Mabes Pays Homage to Golden Girl, Bobbie Gentry, in ‘Caught Up’

Folk-pop artist Mabes pays homage to the golden girls of the sixties with her nostalgic variety show video for new single “Caught Up.” The UK-native embodies and honors the women that paved the way for artists like her around the world, notably iconic trailblazer Bobbie Gentry who was one of the first female American singer-songwriters to compose her own original content.

Stunting in her satin jumpsuit and gorgeous glam à la Bobbie Gentry, Mabes graciously serenades the ‘studio audience’ with her wistful lyrics which eloquently captures the longing for your loved ones through shelter-in-place and COVID-19 restrictions. 

Mabes explains, “‘Caught Up’ was inspired by lovers that were unable to see each other throughout lockdown.
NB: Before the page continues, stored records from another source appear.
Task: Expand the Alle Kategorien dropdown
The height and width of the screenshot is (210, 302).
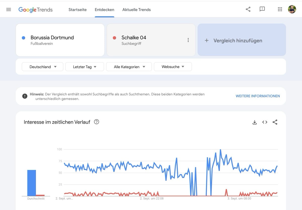Action: [129, 67]
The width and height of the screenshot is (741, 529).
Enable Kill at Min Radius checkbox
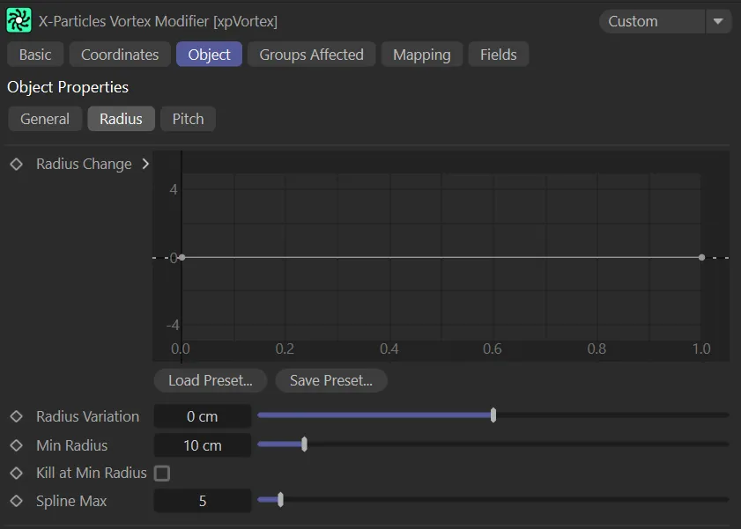tap(162, 474)
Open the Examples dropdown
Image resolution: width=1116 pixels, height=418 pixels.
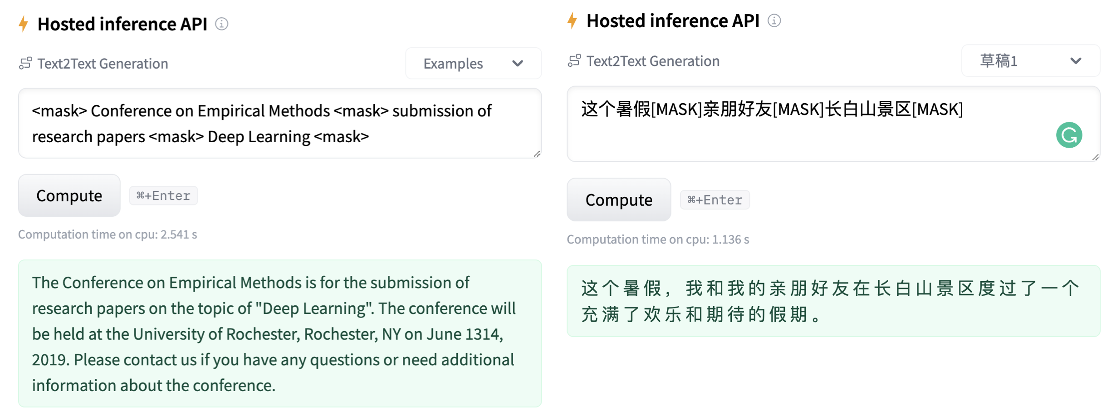point(473,63)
FaceTime and Zoom is great, but when you love and miss somebody, seeing them on a screen just isn’t the same as holding their hand or laying your head down on them. ‘Caught Up’ is about longing to be held and getting lost in the moment with that special person, to make all the worries and darkness fade away.” She adds, “The video was inspired by my love of Bobbie Gentry and 1960s and ‘70s tv shows. Re-creating this with director Elle Lotherington was a challenge but creating characters is something I love doing!”

The new release (including previous singles Too Young To Love and Danny) will be featured on her forthcoming EP via The Other Songs. Mabes’ comeback singles arrive shortly after the success of her Keeping The Noise Down EP (released May 22nd via Amuse / The Other Songs). The EP – written partly in Nashville – was a nod to the community she fell in love with and included collaborations with Jonny Latimer (Ellie Goulding, Rag ‘N’ Bone Man), Dan McDougall (Noel Gallagher), and Quarry.

Mabes tells Sounds Like Nashville in an exclusive love letter to Music City, “I think fate brought me to Nashville… Before I knew you I felt afraid to be myself, but you embraced me in your open arms and taught me to see things differently. I had always seen the world as a strange place, somewhere I didn’t quite fit in, but when I stumbled across you, I was home.” 

The EP visual transformed all four songs into one collective piece of art representative of her teenage years and further illuminated Mabes’ affinity for the ‘60s/‘70s and southern culture in the states.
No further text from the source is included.